• [Task statement]: Give back exactly the lines of the entries below from the line with "You are a computer-use agent. Image" to the line with "Task: Open the block", inclusive, and only those.

Stored records:
----------
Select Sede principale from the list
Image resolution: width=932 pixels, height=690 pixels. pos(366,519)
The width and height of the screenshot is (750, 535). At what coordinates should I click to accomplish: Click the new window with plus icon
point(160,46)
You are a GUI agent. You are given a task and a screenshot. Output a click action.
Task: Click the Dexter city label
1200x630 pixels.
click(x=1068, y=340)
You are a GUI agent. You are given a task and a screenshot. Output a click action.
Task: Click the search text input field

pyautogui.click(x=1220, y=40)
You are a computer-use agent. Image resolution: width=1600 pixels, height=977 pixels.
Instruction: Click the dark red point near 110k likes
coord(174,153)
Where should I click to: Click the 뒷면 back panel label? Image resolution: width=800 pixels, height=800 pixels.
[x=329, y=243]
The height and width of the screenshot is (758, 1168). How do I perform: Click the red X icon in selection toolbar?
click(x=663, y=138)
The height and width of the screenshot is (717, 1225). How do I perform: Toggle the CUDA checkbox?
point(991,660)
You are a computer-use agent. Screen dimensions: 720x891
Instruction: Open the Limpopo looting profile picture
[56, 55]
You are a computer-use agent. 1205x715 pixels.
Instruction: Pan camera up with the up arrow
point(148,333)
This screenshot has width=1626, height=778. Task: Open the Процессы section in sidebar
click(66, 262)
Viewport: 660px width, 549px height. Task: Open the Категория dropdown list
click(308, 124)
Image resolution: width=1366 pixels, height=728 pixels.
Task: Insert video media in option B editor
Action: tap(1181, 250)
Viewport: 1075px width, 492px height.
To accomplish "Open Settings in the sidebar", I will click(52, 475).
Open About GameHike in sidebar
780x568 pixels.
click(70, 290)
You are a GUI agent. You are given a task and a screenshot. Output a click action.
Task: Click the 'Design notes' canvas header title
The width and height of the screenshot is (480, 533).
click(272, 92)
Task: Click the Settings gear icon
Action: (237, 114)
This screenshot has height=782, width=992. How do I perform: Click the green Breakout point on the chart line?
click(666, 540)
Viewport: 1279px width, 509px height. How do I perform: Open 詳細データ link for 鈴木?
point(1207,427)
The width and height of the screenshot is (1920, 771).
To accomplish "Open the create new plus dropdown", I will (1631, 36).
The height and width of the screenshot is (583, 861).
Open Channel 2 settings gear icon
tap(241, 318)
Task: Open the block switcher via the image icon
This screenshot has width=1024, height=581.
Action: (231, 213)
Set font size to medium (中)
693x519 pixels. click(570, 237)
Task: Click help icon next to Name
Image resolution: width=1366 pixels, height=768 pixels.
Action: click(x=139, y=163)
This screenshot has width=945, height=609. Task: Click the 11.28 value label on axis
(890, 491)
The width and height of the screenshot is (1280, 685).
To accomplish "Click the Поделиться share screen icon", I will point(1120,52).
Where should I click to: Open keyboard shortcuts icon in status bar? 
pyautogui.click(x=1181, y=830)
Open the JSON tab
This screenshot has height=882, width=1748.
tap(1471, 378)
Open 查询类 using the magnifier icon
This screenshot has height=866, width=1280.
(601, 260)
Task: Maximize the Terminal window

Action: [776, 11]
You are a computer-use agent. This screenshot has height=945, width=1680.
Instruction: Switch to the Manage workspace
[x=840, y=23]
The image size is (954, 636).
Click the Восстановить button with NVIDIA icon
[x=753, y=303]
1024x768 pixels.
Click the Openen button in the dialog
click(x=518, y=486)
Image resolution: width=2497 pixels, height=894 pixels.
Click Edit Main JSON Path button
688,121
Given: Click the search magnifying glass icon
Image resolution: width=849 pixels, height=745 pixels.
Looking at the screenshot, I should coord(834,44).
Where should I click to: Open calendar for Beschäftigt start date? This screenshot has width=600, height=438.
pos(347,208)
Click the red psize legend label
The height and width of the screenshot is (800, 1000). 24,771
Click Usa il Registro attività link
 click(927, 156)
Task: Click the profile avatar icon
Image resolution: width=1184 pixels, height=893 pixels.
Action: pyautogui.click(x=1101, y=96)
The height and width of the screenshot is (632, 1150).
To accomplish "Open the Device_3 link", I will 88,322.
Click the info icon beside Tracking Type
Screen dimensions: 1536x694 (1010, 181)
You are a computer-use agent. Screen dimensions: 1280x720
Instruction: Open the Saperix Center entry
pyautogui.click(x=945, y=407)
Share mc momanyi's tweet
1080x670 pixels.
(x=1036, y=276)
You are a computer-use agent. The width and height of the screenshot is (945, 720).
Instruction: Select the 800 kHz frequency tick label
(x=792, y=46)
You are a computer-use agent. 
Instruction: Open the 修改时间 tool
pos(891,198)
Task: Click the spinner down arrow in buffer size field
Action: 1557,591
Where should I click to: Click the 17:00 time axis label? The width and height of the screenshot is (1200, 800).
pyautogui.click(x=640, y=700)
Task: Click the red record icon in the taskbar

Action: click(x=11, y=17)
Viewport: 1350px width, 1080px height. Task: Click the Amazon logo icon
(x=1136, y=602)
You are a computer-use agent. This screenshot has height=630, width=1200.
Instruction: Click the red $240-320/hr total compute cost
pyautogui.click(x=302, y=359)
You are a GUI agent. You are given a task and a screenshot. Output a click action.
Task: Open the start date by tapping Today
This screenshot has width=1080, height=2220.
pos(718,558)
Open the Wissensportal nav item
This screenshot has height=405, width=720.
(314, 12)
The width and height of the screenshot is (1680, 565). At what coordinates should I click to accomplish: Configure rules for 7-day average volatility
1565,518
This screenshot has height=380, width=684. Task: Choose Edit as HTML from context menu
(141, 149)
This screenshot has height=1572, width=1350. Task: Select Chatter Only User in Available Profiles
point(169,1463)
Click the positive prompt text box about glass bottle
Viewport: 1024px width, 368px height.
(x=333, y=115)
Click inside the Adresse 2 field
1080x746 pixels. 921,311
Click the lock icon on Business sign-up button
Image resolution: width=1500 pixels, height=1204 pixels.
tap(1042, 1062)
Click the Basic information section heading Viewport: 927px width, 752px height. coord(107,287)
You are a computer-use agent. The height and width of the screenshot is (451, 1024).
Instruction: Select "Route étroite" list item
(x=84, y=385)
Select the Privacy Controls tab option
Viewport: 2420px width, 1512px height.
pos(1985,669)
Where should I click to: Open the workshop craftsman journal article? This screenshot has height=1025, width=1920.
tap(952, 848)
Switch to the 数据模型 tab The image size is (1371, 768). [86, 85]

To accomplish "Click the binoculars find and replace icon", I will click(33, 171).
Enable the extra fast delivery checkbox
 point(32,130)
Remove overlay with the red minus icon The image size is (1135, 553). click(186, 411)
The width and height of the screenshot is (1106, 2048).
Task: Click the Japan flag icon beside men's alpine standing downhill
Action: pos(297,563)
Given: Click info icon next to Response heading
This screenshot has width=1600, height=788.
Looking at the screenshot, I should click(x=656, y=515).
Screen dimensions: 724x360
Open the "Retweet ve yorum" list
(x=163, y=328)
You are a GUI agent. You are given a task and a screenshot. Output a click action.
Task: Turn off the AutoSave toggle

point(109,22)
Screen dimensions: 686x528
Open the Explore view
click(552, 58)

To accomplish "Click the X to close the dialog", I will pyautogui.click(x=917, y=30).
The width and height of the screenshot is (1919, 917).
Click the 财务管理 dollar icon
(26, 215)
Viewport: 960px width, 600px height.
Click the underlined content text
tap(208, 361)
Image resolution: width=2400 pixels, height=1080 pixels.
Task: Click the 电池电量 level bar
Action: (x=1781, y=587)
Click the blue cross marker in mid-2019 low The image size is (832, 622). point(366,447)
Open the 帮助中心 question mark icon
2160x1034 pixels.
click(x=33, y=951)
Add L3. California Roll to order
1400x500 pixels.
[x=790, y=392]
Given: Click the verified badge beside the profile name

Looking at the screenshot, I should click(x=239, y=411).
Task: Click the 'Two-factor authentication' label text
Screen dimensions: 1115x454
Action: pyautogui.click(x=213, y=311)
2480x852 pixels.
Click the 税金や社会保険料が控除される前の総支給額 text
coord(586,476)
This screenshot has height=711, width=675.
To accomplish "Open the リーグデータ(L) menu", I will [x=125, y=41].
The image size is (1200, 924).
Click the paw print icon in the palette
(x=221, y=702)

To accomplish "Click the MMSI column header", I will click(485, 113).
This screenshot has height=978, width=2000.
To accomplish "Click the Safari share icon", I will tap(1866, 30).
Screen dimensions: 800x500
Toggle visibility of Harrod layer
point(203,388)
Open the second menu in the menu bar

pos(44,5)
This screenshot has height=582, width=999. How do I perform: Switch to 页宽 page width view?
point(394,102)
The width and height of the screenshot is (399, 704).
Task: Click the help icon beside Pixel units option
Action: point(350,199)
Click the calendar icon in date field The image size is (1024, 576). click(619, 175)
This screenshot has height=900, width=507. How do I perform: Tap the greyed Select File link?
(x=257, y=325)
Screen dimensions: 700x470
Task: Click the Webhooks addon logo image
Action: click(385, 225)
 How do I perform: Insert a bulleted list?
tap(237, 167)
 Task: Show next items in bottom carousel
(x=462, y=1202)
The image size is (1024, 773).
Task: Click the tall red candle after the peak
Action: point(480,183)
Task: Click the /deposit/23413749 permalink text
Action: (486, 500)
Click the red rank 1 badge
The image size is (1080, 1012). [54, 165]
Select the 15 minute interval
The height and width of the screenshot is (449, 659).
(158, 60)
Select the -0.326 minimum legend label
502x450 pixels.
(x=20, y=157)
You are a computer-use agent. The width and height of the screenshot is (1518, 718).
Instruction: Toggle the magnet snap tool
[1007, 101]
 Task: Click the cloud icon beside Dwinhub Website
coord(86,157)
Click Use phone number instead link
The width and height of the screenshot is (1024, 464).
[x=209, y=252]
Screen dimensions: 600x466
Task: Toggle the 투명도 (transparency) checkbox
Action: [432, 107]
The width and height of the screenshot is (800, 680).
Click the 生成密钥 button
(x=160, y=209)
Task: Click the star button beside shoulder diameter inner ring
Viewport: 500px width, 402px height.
----------
• [The completed task]:
You are a computer-use agent. Image resolution: width=1600 pixels, height=977 pixels.
Instruction: Click the dark red point near 110k likes
coord(174,153)
Where should I click to: Click the 뒷면 back panel label? Image resolution: width=800 pixels, height=800 pixels.
[x=329, y=243]
The height and width of the screenshot is (758, 1168). How do I perform: Click the red X icon in selection toolbar?
click(x=663, y=138)
The height and width of the screenshot is (717, 1225). How do I perform: Toggle the CUDA checkbox?
point(991,660)
You are a computer-use agent. Screen dimensions: 720x891
Instruction: Open the Limpopo looting profile picture
[56, 55]
You are a computer-use agent. 1205x715 pixels.
Instruction: Pan camera up with the up arrow
point(148,333)
This screenshot has width=1626, height=778. Task: Open the Процессы section in sidebar
click(66, 262)
Viewport: 660px width, 549px height. Task: Open the Категория dropdown list
click(308, 124)
Image resolution: width=1366 pixels, height=728 pixels.
Task: Insert video media in option B editor
Action: tap(1181, 250)
Viewport: 1075px width, 492px height.
To accomplish "Open Settings in the sidebar", I will click(52, 475).
Open About GameHike in sidebar
780x568 pixels.
click(70, 290)
You are a GUI agent. You are given a task and a screenshot. Output a click action.
Task: Click the 'Design notes' canvas header title
The width and height of the screenshot is (480, 533).
click(272, 92)
Task: Click the Settings gear icon
Action: (237, 114)
This screenshot has height=782, width=992. How do I perform: Click the green Breakout point on the chart line?
click(666, 540)
Viewport: 1279px width, 509px height. How do I perform: Open 詳細データ link for 鈴木?
point(1207,427)
The width and height of the screenshot is (1920, 771).
To accomplish "Open the create new plus dropdown", I will (1631, 36).
The height and width of the screenshot is (583, 861).
Open Channel 2 settings gear icon
tap(241, 318)
Task: Open the block switcher via the image icon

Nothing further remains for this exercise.